The concept that
flavonoids exert cardioprotection against
myocardial ischemia-reperfusion (I/R) injury has been acknowledged by a large body of evidence. However, recent studies reported cardiotoxic effects of certain
flavonoids, while the underlying mechanisms have remained largely elusive.

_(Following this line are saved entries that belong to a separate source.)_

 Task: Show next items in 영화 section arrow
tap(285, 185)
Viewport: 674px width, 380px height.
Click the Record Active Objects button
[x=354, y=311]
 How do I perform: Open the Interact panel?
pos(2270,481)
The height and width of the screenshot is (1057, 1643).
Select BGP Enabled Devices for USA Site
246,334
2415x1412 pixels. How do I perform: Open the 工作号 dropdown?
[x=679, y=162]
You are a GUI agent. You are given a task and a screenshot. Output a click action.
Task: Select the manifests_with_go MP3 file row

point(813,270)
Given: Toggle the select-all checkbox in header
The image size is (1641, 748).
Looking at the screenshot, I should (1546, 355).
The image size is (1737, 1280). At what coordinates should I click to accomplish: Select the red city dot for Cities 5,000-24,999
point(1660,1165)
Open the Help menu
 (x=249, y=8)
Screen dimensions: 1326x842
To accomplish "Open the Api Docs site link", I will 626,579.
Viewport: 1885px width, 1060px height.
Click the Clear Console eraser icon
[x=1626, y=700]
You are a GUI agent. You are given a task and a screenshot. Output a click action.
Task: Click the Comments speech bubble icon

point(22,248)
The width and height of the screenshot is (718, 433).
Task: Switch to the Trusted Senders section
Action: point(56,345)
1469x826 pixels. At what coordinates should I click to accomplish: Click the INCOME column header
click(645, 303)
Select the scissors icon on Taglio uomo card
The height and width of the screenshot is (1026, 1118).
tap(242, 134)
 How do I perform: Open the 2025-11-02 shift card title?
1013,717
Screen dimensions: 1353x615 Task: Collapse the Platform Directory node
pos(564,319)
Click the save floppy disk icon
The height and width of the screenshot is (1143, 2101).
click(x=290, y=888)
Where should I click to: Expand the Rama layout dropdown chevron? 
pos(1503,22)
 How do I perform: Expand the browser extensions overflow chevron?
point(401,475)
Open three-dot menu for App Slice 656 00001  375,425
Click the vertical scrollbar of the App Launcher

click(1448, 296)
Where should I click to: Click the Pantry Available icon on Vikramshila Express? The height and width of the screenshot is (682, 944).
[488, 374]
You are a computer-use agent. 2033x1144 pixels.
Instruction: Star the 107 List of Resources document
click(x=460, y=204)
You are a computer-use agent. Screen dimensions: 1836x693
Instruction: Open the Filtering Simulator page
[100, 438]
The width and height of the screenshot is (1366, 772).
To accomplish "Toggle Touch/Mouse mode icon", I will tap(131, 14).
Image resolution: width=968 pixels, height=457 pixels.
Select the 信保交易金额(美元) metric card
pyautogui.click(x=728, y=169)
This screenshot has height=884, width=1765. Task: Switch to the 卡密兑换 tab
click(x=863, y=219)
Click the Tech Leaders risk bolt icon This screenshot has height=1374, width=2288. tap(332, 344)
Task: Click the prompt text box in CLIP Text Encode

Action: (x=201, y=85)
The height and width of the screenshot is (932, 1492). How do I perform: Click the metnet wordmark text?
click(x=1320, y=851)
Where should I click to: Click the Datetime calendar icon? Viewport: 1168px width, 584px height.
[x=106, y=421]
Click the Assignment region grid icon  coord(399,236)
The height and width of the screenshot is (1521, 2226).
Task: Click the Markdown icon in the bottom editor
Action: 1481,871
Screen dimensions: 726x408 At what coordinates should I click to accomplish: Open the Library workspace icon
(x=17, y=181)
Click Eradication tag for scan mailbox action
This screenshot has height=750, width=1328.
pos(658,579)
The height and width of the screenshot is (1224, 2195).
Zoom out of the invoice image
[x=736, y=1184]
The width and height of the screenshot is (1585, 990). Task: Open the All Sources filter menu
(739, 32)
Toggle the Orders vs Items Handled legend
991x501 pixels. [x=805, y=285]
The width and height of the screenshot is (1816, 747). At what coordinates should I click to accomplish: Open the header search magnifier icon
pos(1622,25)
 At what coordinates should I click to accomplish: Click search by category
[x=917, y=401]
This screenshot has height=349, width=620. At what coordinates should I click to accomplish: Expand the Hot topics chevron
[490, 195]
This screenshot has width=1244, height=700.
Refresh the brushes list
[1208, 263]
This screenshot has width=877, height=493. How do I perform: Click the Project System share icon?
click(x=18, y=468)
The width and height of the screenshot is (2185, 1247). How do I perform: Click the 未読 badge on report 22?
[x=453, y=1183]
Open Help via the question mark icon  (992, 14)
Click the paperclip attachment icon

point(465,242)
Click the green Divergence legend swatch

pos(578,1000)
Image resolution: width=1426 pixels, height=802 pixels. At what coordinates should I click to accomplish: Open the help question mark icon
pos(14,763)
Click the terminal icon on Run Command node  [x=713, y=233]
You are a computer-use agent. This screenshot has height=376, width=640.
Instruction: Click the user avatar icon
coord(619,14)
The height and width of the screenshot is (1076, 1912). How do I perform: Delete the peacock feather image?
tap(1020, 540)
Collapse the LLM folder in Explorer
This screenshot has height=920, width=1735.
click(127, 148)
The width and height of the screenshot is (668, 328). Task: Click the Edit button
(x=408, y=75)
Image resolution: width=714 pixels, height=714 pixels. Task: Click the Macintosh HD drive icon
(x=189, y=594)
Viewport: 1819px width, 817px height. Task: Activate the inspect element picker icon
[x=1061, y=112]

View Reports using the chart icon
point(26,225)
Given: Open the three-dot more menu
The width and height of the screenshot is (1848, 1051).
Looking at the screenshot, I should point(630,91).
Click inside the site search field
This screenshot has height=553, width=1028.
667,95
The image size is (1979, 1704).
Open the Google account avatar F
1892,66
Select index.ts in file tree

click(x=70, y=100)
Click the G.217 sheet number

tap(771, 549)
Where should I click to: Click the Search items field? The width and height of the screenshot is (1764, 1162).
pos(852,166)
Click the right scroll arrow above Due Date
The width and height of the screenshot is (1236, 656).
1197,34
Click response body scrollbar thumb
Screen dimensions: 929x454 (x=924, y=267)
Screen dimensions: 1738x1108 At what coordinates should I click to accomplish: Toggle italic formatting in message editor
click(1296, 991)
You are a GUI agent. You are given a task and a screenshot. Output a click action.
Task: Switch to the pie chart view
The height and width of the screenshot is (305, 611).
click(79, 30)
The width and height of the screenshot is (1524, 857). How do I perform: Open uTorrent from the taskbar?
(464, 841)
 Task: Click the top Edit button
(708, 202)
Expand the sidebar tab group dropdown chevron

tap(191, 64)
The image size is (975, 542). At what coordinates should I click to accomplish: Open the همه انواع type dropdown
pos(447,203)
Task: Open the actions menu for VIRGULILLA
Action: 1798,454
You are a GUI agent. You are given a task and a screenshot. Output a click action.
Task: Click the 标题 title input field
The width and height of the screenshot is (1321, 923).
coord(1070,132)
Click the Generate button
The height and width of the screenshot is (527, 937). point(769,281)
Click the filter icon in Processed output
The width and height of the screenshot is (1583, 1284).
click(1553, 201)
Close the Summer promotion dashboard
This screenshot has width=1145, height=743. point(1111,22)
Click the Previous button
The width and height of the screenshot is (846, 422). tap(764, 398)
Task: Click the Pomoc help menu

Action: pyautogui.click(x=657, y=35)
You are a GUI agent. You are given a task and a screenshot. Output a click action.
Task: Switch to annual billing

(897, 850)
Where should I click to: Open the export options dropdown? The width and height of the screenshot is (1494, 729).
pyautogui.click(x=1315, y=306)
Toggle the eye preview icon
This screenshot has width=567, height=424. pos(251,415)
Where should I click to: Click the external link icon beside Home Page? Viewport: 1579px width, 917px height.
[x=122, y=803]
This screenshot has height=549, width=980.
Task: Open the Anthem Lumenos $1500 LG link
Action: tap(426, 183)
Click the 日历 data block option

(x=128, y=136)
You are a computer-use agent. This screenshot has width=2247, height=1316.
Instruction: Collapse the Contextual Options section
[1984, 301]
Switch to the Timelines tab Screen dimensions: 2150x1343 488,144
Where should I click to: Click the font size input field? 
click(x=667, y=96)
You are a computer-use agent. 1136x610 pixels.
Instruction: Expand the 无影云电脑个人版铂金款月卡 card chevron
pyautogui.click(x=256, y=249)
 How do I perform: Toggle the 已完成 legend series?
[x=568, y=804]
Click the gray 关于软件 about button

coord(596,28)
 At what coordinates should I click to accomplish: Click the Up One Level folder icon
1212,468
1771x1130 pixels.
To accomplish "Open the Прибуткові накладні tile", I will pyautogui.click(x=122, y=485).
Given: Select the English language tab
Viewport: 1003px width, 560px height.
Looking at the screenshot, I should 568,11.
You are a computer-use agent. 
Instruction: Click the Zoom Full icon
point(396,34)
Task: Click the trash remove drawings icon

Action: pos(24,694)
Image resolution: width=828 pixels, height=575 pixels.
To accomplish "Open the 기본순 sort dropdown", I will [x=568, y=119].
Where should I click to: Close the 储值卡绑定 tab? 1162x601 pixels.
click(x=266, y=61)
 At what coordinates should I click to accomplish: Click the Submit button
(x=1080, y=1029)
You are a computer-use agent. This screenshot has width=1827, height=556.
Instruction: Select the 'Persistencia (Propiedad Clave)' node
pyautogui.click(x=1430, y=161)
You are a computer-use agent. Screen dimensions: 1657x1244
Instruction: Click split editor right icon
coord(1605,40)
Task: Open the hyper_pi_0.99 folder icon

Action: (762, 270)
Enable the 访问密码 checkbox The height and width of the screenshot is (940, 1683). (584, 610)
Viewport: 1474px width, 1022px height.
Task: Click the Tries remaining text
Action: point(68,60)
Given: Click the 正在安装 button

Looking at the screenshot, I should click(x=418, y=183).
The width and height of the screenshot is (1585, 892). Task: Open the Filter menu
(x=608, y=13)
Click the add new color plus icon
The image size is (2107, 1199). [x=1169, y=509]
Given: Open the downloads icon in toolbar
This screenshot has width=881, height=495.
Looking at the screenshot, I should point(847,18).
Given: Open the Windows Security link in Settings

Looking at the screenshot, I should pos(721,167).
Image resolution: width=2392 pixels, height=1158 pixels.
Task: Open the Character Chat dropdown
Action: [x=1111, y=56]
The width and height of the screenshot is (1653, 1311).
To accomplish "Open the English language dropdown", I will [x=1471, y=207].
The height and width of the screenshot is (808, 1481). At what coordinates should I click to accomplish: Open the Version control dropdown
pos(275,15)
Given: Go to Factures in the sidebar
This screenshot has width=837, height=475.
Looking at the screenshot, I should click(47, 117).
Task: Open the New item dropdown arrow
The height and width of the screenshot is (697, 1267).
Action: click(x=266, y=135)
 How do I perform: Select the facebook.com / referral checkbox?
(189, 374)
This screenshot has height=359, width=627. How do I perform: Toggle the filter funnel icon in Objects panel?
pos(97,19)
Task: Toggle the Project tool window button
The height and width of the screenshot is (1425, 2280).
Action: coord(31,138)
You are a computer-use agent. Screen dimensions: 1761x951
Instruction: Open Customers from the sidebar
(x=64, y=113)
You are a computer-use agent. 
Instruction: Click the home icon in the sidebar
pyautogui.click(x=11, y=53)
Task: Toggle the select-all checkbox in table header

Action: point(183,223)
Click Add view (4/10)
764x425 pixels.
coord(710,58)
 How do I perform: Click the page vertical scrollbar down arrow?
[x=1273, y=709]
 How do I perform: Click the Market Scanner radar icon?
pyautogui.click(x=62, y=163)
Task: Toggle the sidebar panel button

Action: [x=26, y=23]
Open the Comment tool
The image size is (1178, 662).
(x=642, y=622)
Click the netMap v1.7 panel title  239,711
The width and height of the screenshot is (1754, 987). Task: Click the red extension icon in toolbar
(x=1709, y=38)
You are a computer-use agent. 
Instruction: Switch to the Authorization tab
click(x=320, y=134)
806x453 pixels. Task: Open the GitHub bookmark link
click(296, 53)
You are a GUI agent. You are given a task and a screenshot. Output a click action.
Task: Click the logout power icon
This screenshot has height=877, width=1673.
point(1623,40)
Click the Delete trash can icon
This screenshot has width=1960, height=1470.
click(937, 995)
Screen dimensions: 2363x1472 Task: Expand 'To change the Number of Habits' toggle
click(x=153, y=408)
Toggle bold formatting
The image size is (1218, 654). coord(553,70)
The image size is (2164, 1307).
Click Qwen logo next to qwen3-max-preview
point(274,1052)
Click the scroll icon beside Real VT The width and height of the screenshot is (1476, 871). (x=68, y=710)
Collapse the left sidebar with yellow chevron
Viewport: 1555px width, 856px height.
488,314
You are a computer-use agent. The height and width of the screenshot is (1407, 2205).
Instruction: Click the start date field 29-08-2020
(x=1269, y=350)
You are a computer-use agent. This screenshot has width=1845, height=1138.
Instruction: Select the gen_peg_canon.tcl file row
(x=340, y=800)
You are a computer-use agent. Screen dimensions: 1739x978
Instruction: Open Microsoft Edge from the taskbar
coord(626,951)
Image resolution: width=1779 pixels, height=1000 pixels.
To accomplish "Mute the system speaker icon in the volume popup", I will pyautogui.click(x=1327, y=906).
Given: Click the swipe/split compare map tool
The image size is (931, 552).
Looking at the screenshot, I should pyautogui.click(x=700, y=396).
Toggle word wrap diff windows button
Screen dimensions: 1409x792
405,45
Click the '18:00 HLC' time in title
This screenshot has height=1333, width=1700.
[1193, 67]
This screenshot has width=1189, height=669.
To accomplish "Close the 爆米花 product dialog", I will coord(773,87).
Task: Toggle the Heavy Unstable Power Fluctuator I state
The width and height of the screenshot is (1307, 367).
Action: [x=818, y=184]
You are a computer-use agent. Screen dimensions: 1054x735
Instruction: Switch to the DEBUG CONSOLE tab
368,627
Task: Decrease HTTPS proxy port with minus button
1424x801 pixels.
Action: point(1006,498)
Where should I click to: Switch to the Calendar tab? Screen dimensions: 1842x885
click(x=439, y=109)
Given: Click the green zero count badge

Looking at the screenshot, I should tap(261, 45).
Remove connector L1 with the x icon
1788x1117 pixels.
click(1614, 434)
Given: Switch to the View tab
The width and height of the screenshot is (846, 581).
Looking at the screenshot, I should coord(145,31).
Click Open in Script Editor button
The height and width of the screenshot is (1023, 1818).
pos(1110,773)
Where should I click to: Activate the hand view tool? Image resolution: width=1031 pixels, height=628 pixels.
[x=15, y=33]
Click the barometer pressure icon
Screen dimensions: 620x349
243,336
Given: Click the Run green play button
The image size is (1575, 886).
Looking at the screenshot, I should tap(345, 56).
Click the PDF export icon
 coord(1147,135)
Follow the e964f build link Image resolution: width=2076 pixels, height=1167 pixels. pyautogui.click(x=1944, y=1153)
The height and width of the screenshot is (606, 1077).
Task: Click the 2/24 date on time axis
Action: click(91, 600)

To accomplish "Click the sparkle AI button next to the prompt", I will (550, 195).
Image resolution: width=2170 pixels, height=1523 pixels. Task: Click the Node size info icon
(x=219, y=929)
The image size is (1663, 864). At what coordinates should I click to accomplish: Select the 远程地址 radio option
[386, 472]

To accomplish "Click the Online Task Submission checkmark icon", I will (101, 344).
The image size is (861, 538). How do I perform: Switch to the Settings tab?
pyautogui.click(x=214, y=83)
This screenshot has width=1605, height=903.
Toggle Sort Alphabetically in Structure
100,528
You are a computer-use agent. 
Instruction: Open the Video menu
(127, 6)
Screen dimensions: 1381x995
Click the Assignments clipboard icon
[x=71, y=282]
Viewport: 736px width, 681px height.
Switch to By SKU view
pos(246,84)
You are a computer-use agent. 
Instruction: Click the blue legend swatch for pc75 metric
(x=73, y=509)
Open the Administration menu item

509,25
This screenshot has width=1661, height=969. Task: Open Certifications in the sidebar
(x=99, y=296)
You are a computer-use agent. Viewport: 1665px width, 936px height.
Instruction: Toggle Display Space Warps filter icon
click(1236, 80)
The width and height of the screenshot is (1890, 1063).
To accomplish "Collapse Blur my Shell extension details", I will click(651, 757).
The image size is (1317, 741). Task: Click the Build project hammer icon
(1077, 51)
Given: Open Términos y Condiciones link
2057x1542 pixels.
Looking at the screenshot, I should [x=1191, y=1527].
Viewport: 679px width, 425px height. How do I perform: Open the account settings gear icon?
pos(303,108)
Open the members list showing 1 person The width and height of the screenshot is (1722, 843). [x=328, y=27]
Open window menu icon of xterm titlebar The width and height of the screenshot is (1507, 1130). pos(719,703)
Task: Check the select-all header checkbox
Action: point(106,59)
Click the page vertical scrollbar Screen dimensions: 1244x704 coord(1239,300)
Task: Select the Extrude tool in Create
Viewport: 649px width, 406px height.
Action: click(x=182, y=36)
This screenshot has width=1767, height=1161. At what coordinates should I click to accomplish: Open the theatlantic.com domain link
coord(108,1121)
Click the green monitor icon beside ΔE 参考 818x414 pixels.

Flavonoids have been demonstrated to activate
aryl hydrocarbon receptor (Ahr), which is implicated in an array of cell signaling processes. The present study examined the cardioprotective roles of
quercetin (Qu) and β-naphthoflavone (β-NF) against I/R injury and explored whether the underlying mechanism proceeds via molecular signaling downstream of Ahr. An
oxygen glucose deprivation/reoxygenation (OGD/R) model of I/R was established in myocardial H9c2 cells in the absence or presence of Qu or β-NF. Qu as well as β-NF reversed OGD/R-induced overproduction of
reactive oxygen species by increasing the anti-oxidative capacity of the cells and protected them from lethal injury, as demonstrated by a decreased cell death rate,
lactate hydrogenase leakage and
caspase-3 activity as determined by flow cytometry, colorimetric assay and western blot analysis, respectively. Immunocytochemistry, co-immunoprecipitation and western blot assays collectively revealed that Qu and β-NF engendered the translocation of Ahr from the cytoplasm into the cell nucleus, where binding of Ahr with the
Ahr nuclear translocator (ARNT) blocked its binding to
hypoxia-inducible factor (HIF)-1α, which inhibited the cardioprotection of HIF-1α, including the induction of
nitric oxide (NO) and inhibition of
vascular endothelial growth factor (
VEGF) production. Ahr knockdown recovered the binding of ARNT to HIF-1α and the generation of NO and
VEGF. The results of the present study suggested a dual character of Qu and β-NF in the process of myocardial I/R.